= Exercise details =
Below are some records; quote exactly the lines from the one that contains "Technology Transfer (212, 263)" through the one that contains "Cores and Shared Resources (752, 738)", inclusive, and no others.

= Exercise data =
▼

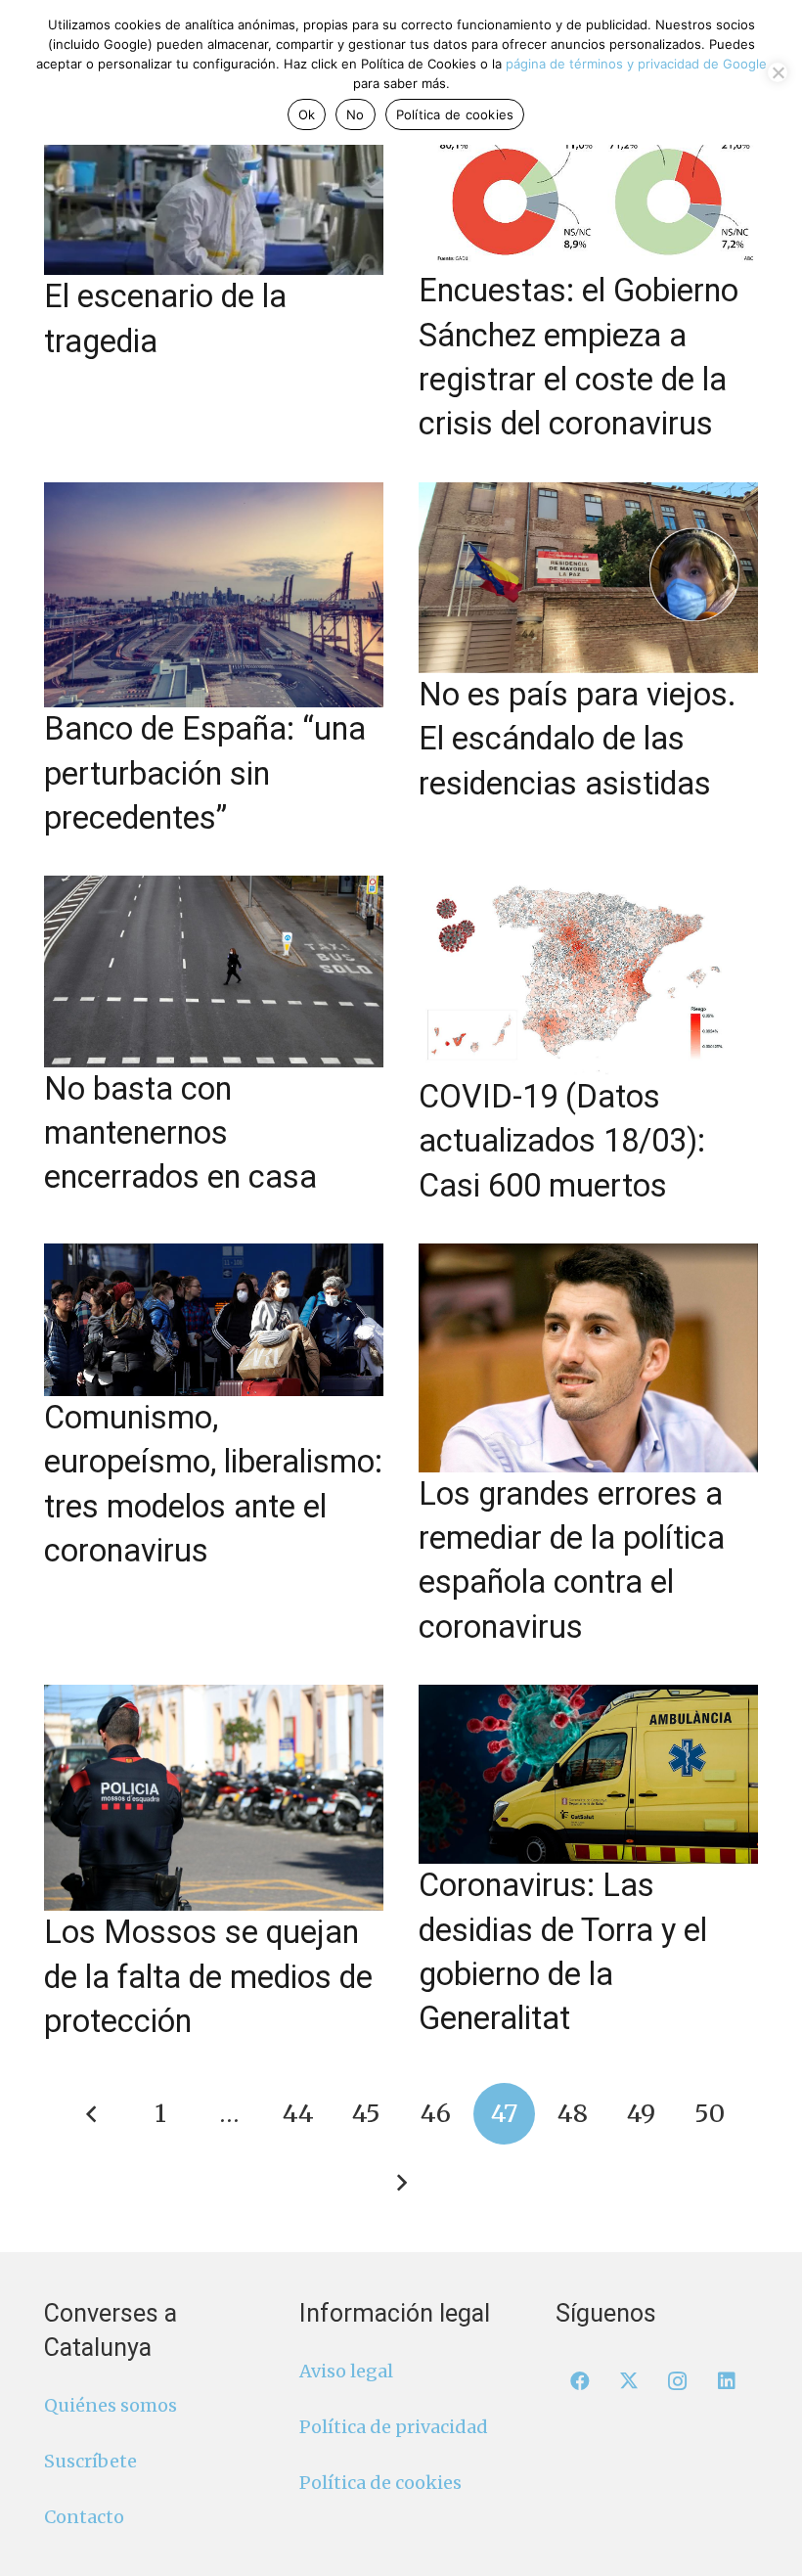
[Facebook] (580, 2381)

▲
▼

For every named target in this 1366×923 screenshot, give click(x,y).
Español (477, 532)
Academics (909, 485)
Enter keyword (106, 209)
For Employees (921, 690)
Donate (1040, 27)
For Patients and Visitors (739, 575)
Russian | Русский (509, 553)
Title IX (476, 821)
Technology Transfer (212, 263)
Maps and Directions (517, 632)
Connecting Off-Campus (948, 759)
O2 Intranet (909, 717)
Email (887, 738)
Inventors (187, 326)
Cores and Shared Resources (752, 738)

▲

= Solution to this task =
Technology Transfer (212, 263)
Maps and Directions (517, 632)
Connecting Off-Campus (948, 759)
O2 Intranet (909, 717)
Email (887, 738)
Inventors (187, 326)
Cores and Shared Resources (752, 738)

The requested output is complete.